((

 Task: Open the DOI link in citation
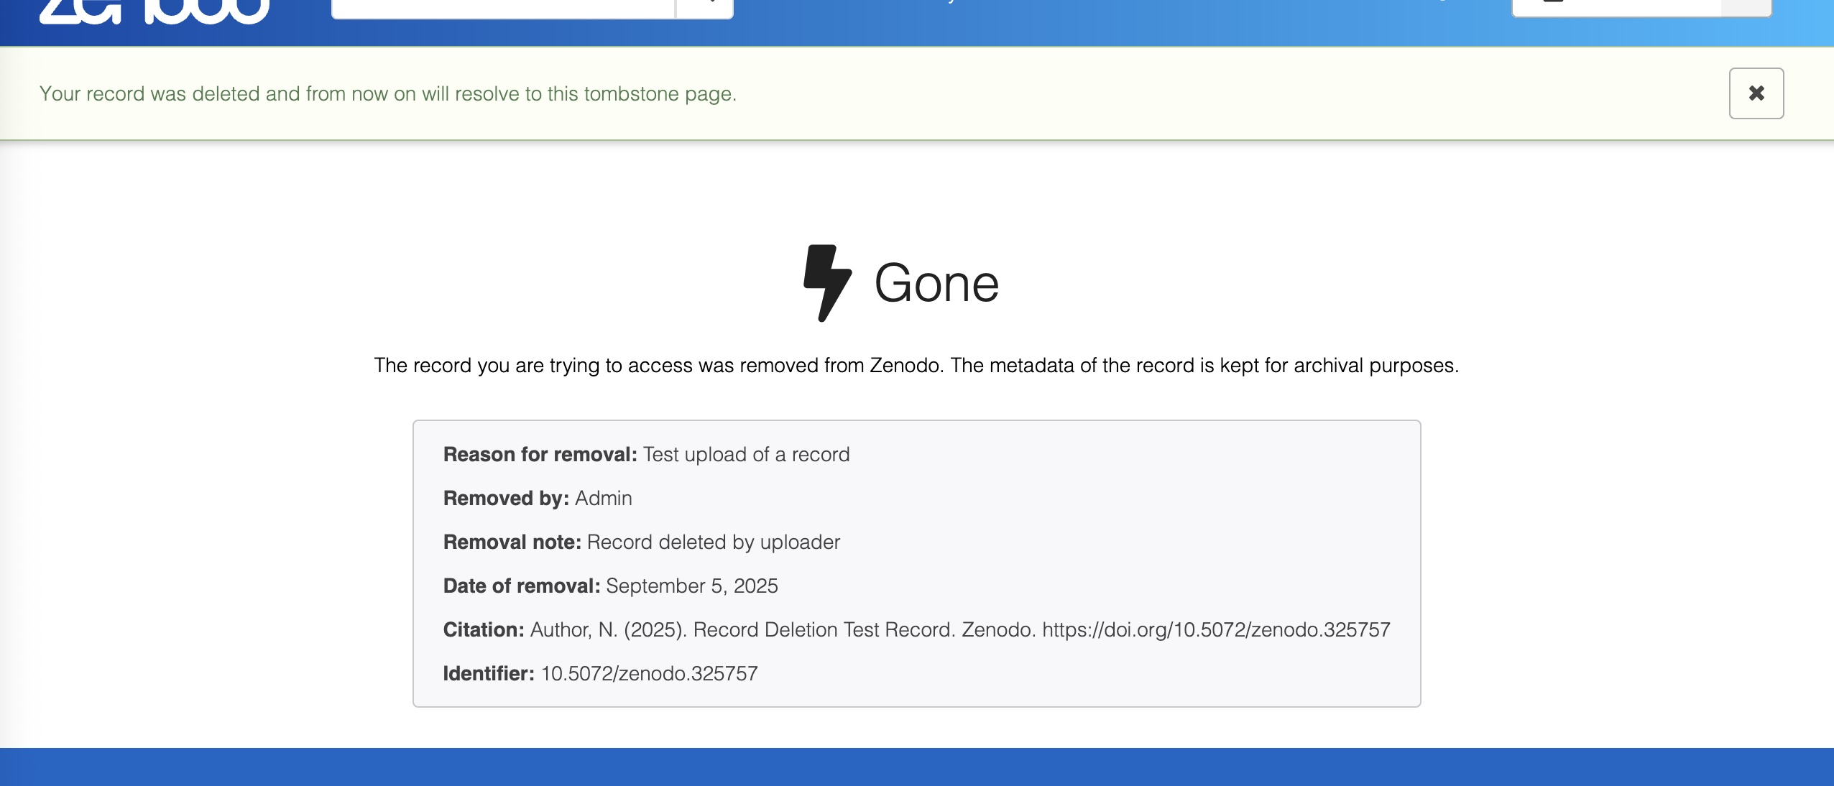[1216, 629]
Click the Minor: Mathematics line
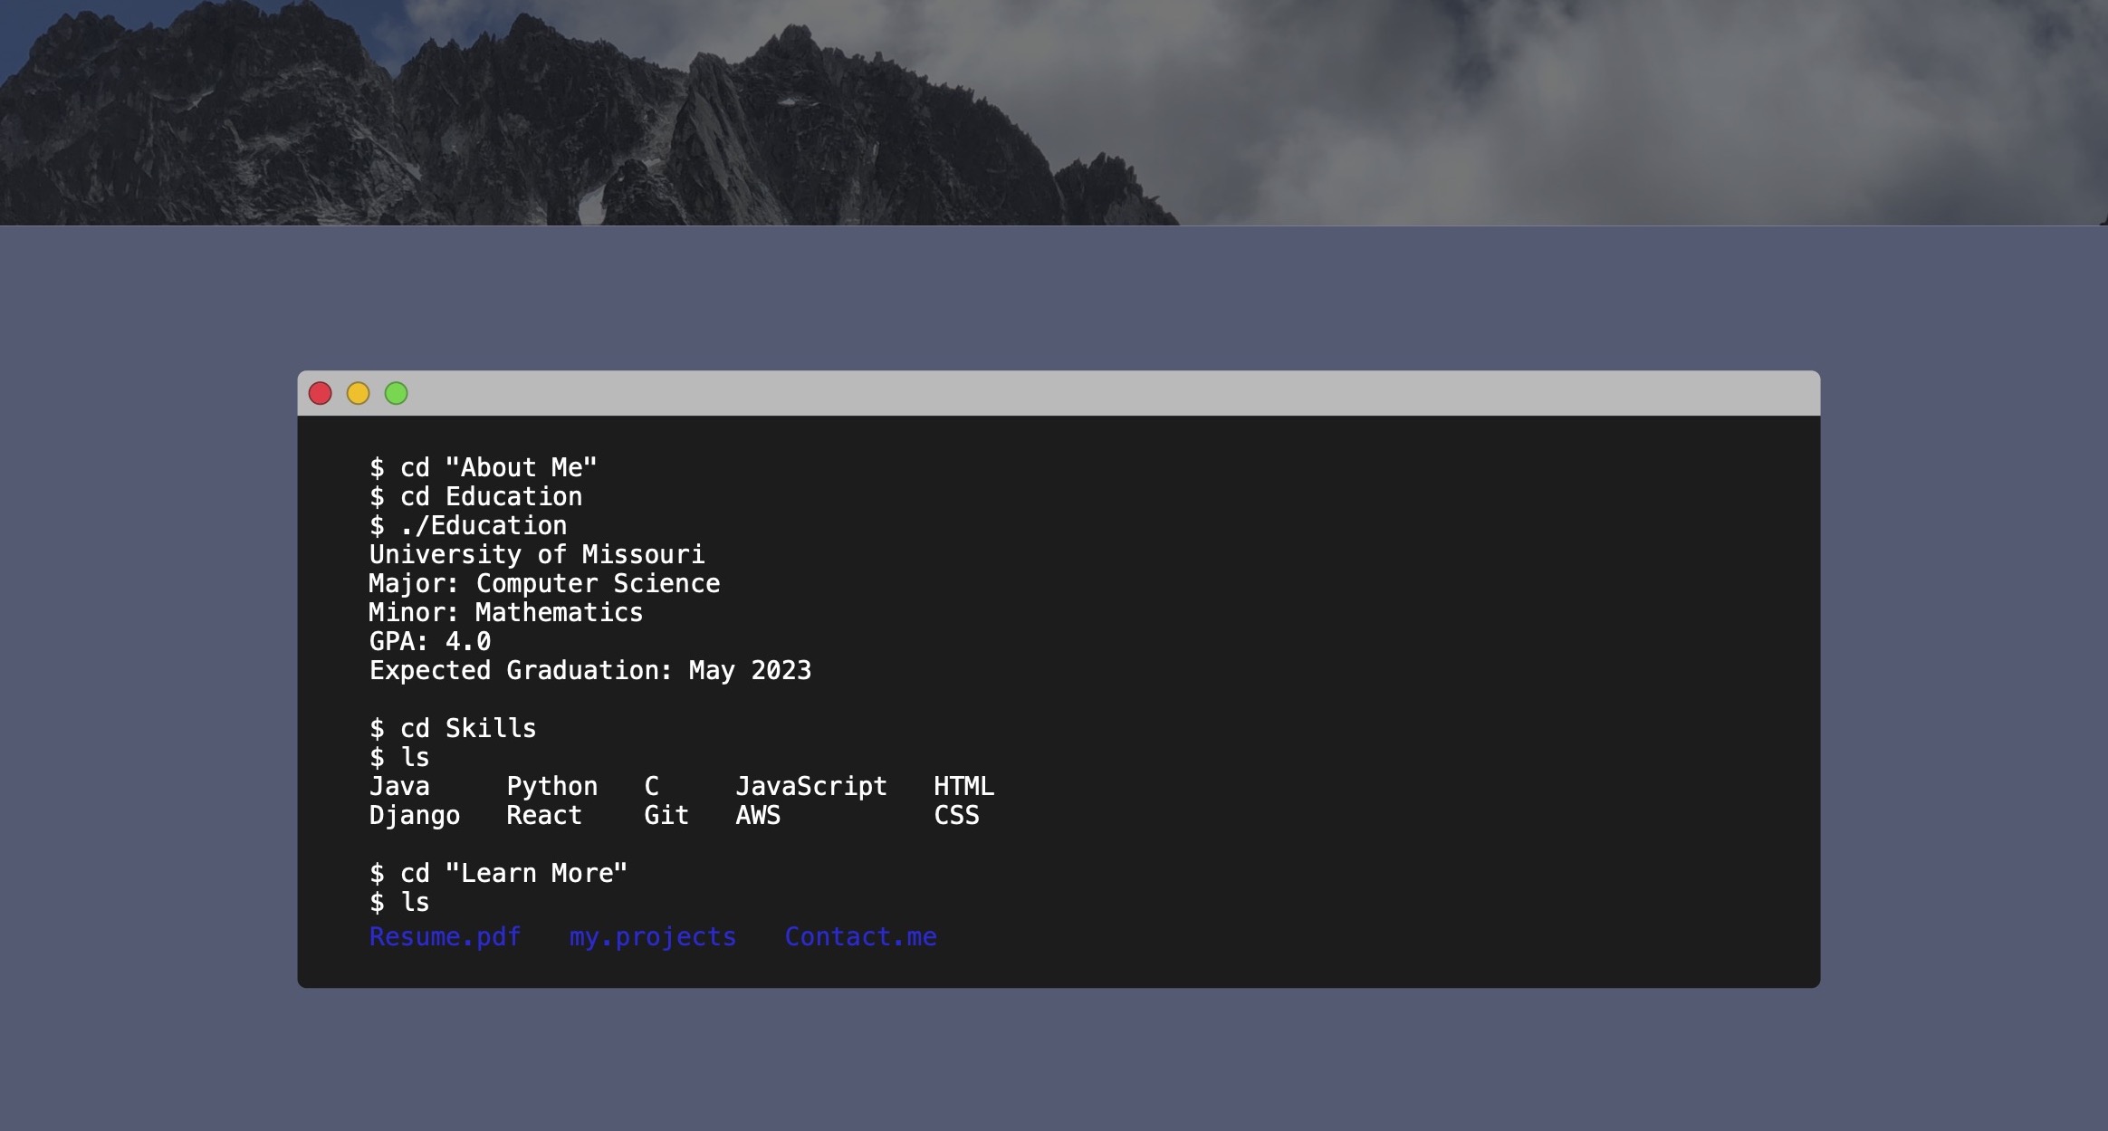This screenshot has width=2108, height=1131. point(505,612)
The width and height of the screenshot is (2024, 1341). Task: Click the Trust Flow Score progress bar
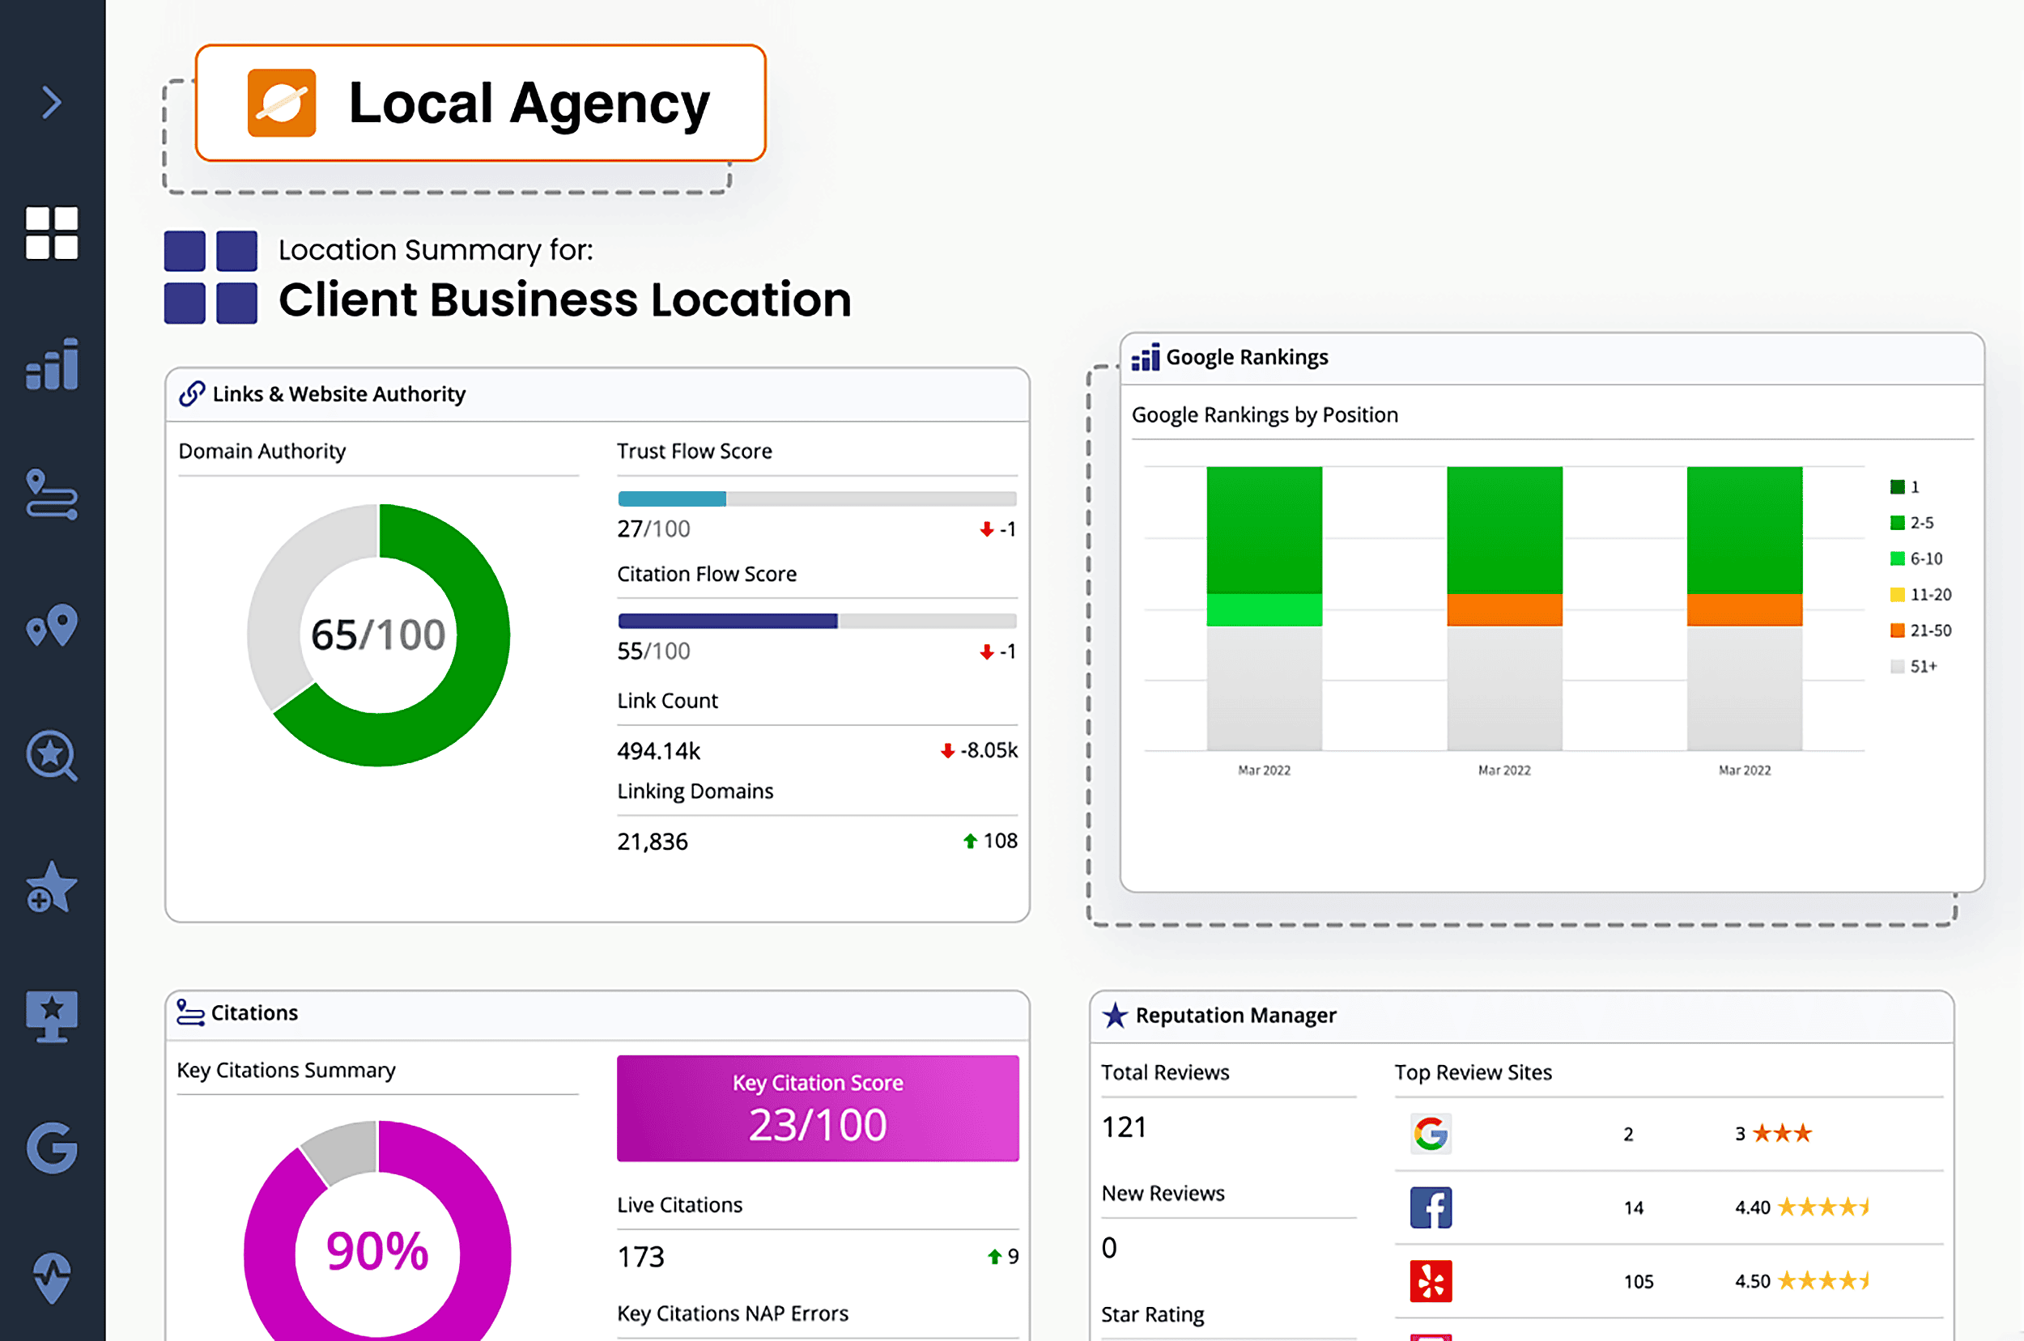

))

**Task instructions**:
Return the entries unchanged, save for the pictures, which do not belong in the copy.

**Solution below**:
 Task: Open the DOI link in citation
[1216, 629]
Click the Minor: Mathematics line
This screenshot has width=2108, height=1131. point(505,612)
The width and height of the screenshot is (2024, 1341). Task: Click the Trust Flow Score progress bar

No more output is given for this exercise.